[Stored records]
+++

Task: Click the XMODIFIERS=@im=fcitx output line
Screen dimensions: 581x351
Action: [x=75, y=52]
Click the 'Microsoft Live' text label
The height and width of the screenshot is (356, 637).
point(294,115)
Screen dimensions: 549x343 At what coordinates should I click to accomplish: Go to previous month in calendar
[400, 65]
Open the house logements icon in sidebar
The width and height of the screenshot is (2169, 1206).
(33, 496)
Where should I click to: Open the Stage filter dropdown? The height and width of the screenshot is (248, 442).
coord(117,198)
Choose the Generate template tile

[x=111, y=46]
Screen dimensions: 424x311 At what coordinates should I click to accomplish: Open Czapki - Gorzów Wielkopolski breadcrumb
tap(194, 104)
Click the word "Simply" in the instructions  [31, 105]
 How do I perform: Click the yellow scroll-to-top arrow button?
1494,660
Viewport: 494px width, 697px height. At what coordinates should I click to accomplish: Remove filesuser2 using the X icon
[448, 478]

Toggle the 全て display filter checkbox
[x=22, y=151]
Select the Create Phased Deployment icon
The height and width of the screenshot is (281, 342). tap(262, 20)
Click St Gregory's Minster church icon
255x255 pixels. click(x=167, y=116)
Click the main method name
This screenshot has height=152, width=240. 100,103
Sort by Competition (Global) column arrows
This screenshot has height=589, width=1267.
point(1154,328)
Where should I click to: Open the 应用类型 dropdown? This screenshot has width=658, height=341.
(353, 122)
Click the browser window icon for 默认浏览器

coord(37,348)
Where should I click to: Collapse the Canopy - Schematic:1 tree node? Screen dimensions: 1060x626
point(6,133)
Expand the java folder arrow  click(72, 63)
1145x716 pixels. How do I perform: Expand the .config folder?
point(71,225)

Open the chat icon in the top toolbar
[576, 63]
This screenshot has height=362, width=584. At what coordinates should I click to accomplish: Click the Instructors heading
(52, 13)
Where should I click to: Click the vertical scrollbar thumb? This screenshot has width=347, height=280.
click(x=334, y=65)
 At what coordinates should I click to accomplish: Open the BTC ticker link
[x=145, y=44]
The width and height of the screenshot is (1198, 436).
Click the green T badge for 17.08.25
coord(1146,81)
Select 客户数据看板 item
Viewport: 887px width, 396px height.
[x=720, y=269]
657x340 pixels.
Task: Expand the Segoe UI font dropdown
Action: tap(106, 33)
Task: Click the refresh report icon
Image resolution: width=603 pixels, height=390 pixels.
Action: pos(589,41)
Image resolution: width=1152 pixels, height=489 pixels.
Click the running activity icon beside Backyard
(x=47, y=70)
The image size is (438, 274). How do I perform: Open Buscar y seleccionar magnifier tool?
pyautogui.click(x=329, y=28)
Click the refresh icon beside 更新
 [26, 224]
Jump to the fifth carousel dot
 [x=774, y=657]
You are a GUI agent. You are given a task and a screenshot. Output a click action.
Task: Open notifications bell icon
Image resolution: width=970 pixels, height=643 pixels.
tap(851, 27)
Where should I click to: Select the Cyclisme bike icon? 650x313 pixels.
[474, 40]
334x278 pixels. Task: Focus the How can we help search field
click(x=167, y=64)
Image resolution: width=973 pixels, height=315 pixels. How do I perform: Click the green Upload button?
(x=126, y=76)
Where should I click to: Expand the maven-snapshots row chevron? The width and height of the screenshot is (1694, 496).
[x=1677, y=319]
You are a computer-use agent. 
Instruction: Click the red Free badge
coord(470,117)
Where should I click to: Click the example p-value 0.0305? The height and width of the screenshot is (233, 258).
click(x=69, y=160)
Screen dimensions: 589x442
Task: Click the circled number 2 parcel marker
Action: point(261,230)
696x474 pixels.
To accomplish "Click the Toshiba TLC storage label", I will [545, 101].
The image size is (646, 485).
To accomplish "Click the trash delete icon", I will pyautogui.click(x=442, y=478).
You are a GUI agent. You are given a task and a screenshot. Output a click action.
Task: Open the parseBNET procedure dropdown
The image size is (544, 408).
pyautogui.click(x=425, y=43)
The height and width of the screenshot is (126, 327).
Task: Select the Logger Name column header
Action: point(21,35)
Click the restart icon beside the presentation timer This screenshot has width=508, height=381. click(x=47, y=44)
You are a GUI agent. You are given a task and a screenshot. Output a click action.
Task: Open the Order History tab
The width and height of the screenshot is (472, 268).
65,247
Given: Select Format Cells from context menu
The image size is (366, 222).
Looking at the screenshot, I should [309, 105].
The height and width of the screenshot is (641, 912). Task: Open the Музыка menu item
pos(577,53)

+++

> [Requirement]: Copy the lines above exactly, beginning at the line containing "You are a computer-use agent." and stopping at the last line.

> [The completed task]:
You are a computer-use agent. 
Instruction: Click the red Free badge
coord(470,117)
Where should I click to: Click the example p-value 0.0305? The height and width of the screenshot is (233, 258).
click(x=69, y=160)
Screen dimensions: 589x442
Task: Click the circled number 2 parcel marker
Action: point(261,230)
696x474 pixels.
To accomplish "Click the Toshiba TLC storage label", I will [545, 101].
The image size is (646, 485).
To accomplish "Click the trash delete icon", I will pyautogui.click(x=442, y=478).
You are a GUI agent. You are given a task and a screenshot. Output a click action.
Task: Open the parseBNET procedure dropdown
The image size is (544, 408).
pyautogui.click(x=425, y=43)
The height and width of the screenshot is (126, 327).
Task: Select the Logger Name column header
Action: point(21,35)
Click the restart icon beside the presentation timer This screenshot has width=508, height=381. click(x=47, y=44)
You are a GUI agent. You are given a task and a screenshot. Output a click action.
Task: Open the Order History tab
The width and height of the screenshot is (472, 268).
65,247
Given: Select Format Cells from context menu
The image size is (366, 222).
Looking at the screenshot, I should [309, 105].
The height and width of the screenshot is (641, 912). Task: Open the Музыка menu item
pos(577,53)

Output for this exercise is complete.